_What is needed_.
Retype, word for word, the lines from the first line of the entries through the line that holds "Task: Click the Base logo icon"; leave out the pictures.

_Data records_.

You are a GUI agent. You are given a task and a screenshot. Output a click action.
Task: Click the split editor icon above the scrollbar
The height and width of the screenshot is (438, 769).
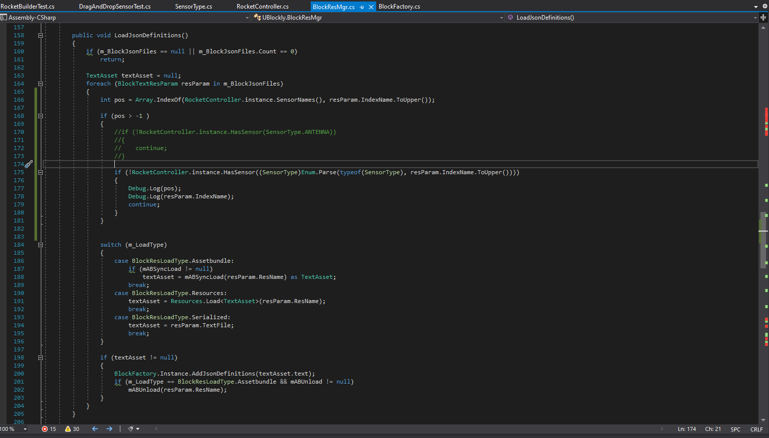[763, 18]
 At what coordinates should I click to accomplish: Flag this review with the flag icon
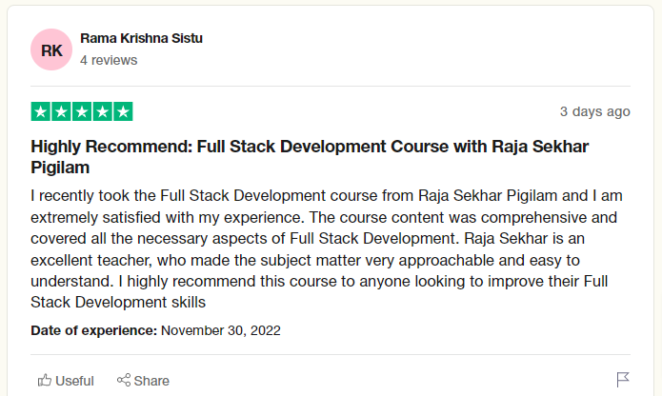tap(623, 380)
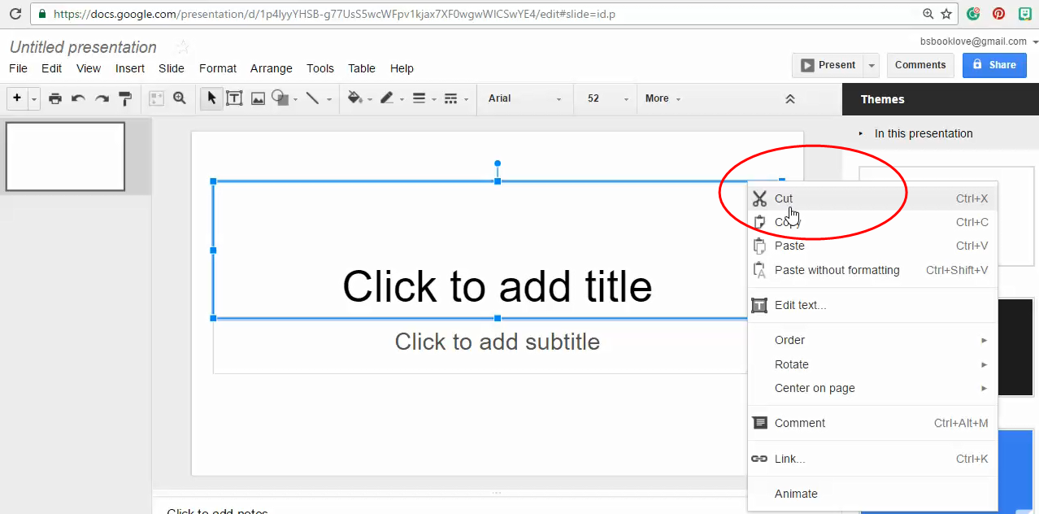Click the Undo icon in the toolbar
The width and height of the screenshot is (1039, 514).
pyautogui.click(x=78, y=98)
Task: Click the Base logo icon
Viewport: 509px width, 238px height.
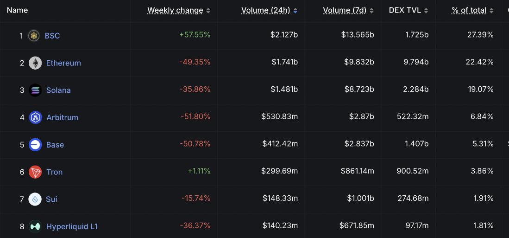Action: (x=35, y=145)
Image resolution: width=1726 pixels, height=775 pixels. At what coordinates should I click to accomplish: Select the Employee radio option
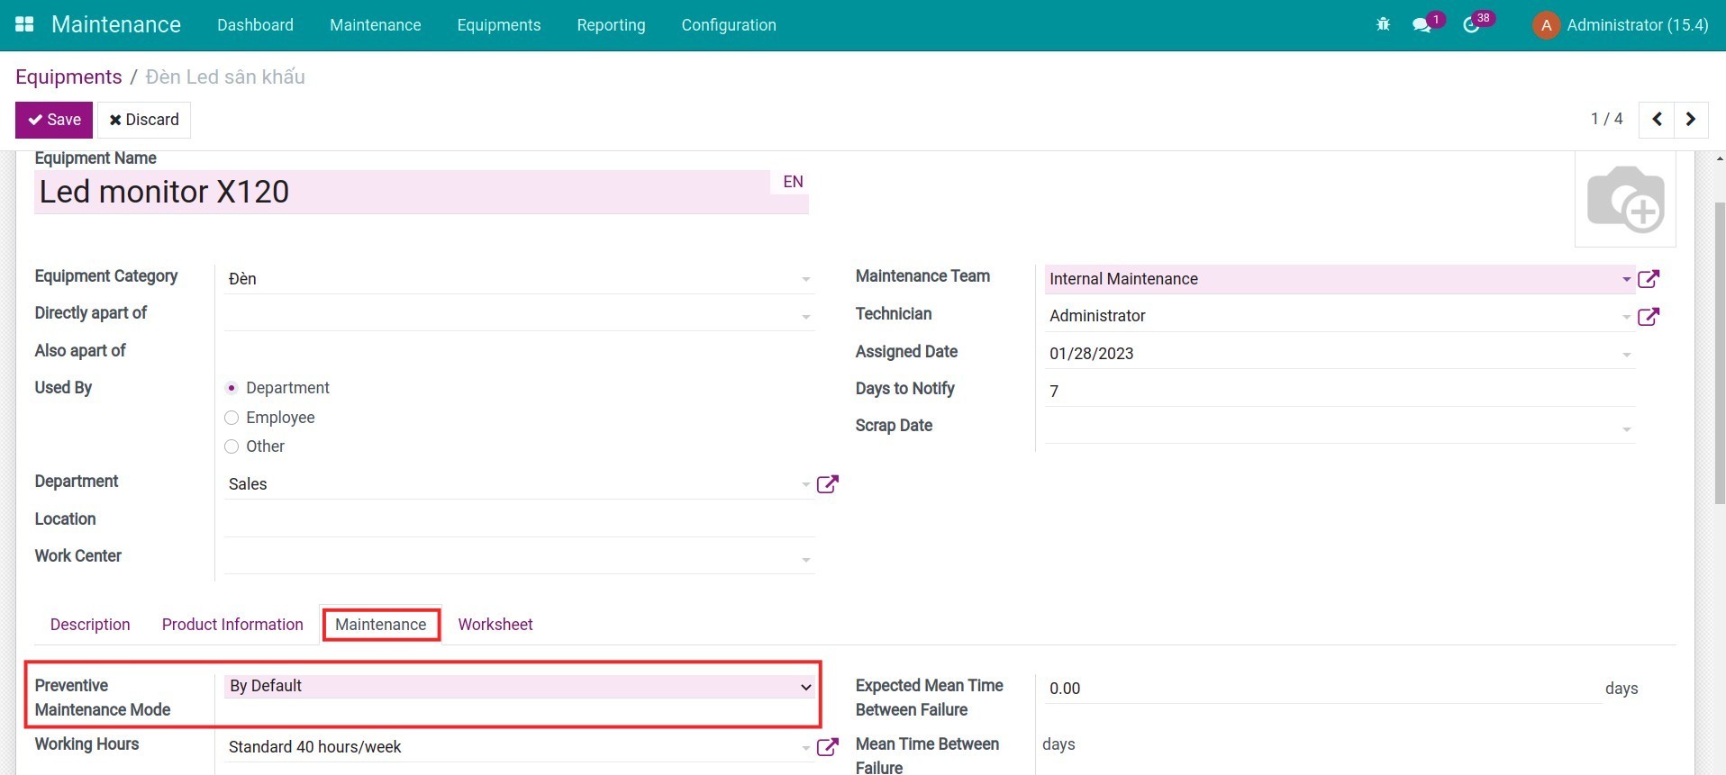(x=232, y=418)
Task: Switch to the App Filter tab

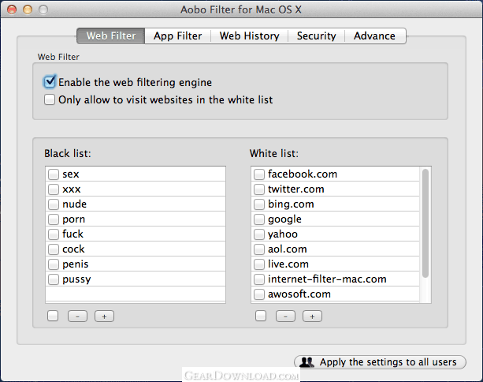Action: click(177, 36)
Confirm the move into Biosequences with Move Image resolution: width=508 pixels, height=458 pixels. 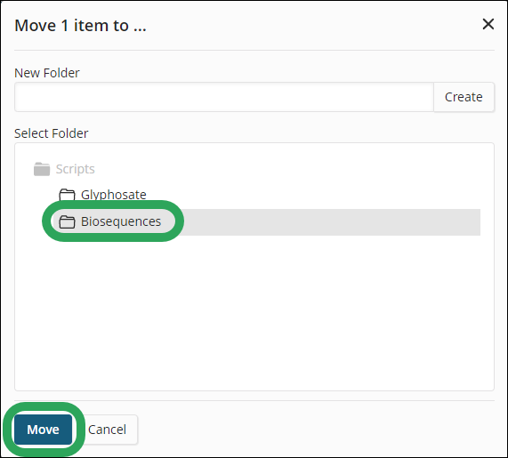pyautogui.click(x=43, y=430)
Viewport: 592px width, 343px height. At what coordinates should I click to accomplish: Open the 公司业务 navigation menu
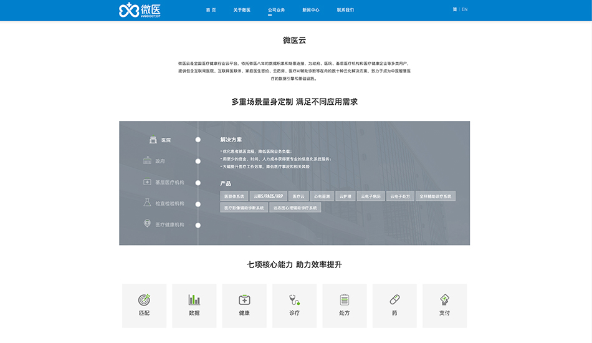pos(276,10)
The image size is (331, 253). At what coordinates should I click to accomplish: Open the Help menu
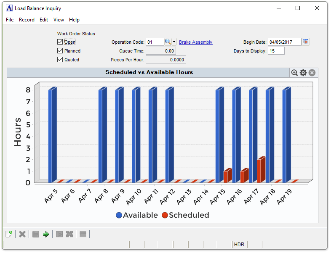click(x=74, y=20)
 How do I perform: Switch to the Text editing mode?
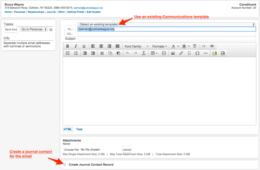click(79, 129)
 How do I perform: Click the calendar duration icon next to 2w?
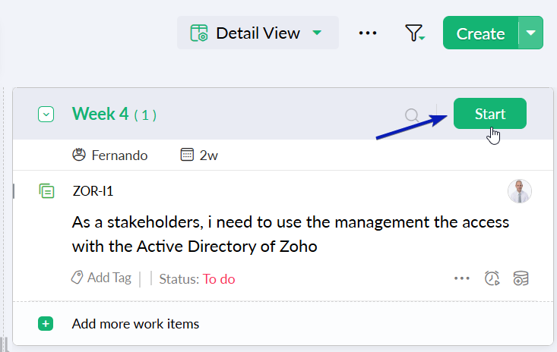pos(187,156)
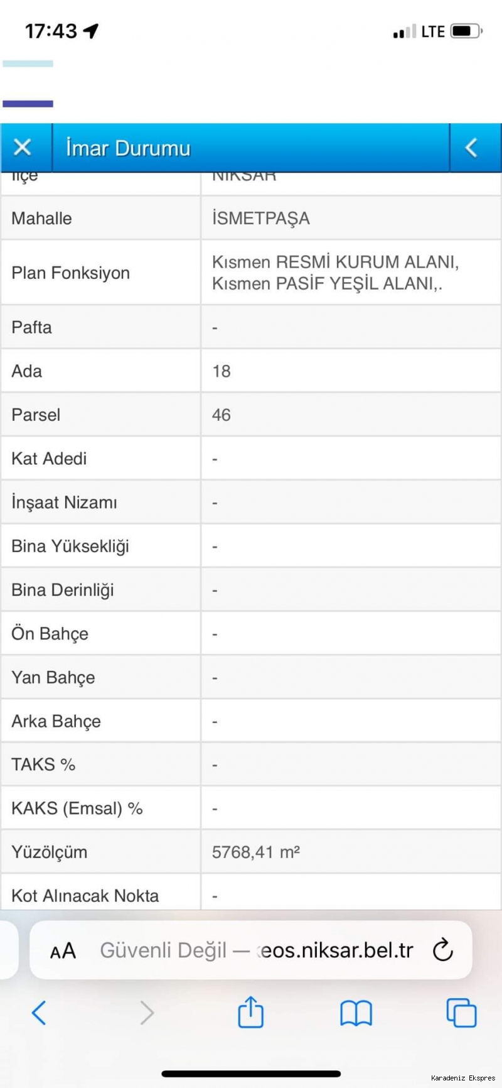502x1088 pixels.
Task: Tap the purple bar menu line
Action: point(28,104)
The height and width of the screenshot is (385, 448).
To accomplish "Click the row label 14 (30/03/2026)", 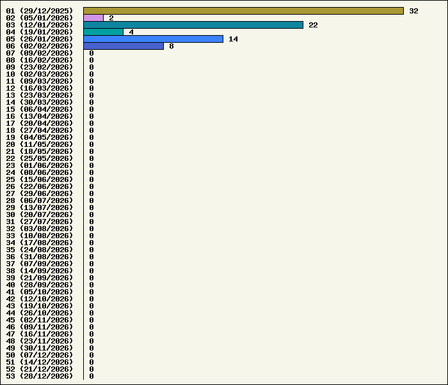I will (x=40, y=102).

_Response_.
You are a GUI agent. You are given a task and a screenshot. Output a click action.
Task: Click the split editor icon above the scrollbar
The height and width of the screenshot is (438, 769).
[763, 18]
 At what coordinates should I click to accomplish: Flag this review with the flag icon
tap(623, 380)
Click the Undo icon in the toolbar
The width and height of the screenshot is (1039, 514).
pyautogui.click(x=78, y=98)
Task: Click the Base logo icon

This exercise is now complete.